Лицо ее жирно блестело обильным свежим потом; огромно-черные глаза с собачьей беспримесной доверчивостью, ясностью молили о пощаде, то вдруг глядели ровно, с совершенным безразличием, так, будто ничего не происходит; порой от скрута боли отчаянно кривилась, но не кричала — будто знала, что не сейчас, что силы ей еще понадобятся…
Все, доползли, Камлаев подрулил и выскочил давить, не отрываясь, терзать дежурной тетке слух; свет в зарешеченном окошке был какой-то дезинфекционный, ядовито-фиолетовый. Открыла толстая, полу-седая, высунула заспанную морду.
— Так открывайте, женщина.

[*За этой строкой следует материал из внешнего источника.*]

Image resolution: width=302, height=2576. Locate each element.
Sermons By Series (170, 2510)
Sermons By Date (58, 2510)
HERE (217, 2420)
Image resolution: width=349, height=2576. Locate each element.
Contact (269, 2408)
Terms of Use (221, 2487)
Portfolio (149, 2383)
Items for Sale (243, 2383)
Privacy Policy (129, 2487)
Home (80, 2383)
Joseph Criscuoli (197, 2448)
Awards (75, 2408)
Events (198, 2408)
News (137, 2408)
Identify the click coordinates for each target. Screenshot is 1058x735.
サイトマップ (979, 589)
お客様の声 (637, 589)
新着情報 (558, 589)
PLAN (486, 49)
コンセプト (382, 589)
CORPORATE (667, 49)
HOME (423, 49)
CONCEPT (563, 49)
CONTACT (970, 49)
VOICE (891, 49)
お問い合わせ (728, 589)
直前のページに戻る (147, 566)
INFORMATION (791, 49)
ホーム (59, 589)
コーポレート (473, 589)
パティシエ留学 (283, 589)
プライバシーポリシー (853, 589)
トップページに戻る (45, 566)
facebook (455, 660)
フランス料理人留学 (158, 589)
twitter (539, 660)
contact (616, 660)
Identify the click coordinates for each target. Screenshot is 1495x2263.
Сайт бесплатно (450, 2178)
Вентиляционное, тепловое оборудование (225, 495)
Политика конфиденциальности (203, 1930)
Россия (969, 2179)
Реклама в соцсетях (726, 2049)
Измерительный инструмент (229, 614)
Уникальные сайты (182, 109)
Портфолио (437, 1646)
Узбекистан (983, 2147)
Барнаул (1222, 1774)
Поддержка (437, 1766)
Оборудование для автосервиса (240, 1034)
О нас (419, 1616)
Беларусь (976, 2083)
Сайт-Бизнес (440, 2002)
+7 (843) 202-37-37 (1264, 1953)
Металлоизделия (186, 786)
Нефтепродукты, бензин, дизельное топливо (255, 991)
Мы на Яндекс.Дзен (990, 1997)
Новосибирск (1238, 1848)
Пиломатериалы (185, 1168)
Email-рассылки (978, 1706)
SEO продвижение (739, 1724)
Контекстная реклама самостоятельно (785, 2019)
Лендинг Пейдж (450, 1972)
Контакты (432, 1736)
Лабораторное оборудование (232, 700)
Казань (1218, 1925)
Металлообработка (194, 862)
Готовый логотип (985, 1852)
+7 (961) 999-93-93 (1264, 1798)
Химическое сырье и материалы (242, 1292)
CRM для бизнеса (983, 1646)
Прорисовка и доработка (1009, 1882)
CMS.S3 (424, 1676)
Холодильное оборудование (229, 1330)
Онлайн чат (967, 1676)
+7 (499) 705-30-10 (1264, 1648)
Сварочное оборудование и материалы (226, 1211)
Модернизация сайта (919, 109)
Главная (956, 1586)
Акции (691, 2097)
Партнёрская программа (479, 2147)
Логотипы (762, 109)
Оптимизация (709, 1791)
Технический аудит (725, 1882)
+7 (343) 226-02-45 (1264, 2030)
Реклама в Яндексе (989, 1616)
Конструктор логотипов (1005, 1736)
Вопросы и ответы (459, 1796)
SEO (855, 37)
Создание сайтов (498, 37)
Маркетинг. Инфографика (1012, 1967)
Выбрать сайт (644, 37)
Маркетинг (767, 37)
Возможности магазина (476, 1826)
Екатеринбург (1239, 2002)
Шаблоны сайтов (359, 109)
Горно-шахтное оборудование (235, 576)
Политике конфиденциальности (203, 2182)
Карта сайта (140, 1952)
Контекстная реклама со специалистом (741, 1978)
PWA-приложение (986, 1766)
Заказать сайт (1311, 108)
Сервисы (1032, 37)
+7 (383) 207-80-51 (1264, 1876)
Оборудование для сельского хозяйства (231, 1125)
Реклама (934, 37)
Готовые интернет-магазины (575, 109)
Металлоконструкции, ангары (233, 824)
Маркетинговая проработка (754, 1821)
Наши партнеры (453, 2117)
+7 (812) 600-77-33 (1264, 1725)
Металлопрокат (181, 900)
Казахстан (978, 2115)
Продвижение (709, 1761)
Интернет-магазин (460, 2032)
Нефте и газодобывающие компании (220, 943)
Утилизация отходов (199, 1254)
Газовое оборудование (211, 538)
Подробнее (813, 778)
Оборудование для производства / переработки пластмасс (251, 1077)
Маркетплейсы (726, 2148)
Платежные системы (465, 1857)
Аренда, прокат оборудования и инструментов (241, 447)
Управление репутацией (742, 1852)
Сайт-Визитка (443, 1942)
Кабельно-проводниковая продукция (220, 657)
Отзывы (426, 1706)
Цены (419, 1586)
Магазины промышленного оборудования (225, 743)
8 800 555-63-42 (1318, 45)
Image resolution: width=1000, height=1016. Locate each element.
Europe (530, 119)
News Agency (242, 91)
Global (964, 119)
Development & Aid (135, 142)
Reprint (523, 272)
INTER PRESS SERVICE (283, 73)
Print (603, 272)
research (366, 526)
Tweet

Привез беременную, роды. Сегодня кто у нас дежурит? Бурденко? Пирогов? Дежурный врач кто? — Камлаев внес ее вовнутрь; не давая опомниться, пропихивал в глубь коридора.
— Альтшулер, — обомлевши доложила та.
— Альтшулер — это хорошо, Альтшулер — дело, — сказал он тоном, будто проработал бок о бок с названным Альтшулером полжизни. — Ну что же вы? — прикрикнул. — Сестру мне старшую. Давайте, милая, быстрее!
Явившаяся старшая сестра, дородно-статная, с червонным золотом в ушах, сама умела рявкать и осаживать не хуже Эдисона и на Альтшулера уже не повелась бы, но только дело было уж совсем серьезное, поэтому все появилось — Альтшулер, и каталка, и толстая игла; Камлаев с мужиком бессильно обвалились дергаться и изнывать в приемном.
Остался… глупо было бы сказать, что «досмотреть». Остался, потому что надо было знать. Муж, будто не мог терпеть в туалет, сложил в замок между коленей руки и раскачивался — будто баюкал в себе что-то, сдерживал, не выпускал; дебильное восторженное выражение наконец сошло с его подслеповатого лица и уступило место муке совершенного незнания, что происходит с его женщиной сейчас, вот в эту самую минуту.
— Как тебя звать-то, человек?
— М-михаил.
— Эдисон. Это что же, первый у вас?
— А? Да, да. Мы долго к этому шли. Все по врачам да по врачам. И вот теперь… — он поперхнулся, всхлипнул.